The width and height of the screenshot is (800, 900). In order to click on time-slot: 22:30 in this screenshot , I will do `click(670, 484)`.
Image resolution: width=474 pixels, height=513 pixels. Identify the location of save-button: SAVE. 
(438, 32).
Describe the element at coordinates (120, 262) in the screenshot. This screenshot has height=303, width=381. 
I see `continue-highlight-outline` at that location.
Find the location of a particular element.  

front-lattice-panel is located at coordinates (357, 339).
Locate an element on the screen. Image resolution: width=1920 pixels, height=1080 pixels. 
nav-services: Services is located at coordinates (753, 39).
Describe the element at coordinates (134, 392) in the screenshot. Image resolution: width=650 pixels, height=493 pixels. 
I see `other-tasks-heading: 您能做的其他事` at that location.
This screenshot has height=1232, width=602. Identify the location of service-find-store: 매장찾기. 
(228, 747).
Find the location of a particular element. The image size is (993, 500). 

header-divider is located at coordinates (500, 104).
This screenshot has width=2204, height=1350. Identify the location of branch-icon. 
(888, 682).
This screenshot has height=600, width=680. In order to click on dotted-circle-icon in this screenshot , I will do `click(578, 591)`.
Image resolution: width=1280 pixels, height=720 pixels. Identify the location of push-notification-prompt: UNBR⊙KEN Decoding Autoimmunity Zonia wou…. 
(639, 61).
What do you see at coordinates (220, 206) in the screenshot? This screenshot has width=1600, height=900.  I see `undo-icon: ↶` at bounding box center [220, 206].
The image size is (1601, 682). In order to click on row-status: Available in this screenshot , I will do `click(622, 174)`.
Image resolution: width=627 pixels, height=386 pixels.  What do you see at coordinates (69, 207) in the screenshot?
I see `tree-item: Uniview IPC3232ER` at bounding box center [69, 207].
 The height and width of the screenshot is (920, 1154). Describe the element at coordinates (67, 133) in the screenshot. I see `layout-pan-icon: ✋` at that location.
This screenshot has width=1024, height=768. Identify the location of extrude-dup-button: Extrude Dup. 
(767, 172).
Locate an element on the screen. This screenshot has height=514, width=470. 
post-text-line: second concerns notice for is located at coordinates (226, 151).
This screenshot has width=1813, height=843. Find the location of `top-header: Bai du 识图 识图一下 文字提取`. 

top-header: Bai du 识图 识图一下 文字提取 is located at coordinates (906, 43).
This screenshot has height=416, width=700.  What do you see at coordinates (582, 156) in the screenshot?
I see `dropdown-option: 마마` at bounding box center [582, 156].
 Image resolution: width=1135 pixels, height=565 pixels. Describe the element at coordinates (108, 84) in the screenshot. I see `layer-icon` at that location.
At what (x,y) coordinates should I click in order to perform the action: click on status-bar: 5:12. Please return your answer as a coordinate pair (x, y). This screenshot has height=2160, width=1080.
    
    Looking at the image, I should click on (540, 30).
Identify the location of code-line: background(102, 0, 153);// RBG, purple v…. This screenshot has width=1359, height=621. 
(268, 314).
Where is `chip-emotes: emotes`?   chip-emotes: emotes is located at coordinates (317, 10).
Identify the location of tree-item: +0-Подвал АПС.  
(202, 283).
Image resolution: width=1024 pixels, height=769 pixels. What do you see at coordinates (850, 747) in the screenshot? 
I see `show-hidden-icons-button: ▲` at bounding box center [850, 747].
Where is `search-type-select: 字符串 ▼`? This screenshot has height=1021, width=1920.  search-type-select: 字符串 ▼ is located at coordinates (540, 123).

————————

Render the records from the line containing "Locate an element on the screen. This" down to the line containing "top-header: Bai du 识图 识图一下 文字提取 is" as a two-column CSV with the headers request and answer, one row per record. Put each field in quotation marks and replace any line breaks inside it with spaces.

ANSWER SPACE |
request,answer
"Locate an element on the screen. This screenshot has height=514, width=470.","post-text-line: second concerns notice for is located at coordinates (226, 151)."
"This screenshot has width=1813, height=843. Find the location of `top-header: Bai du 识图 识图一下 文字提取`.","top-header: Bai du 识图 识图一下 文字提取 is located at coordinates (906, 43)."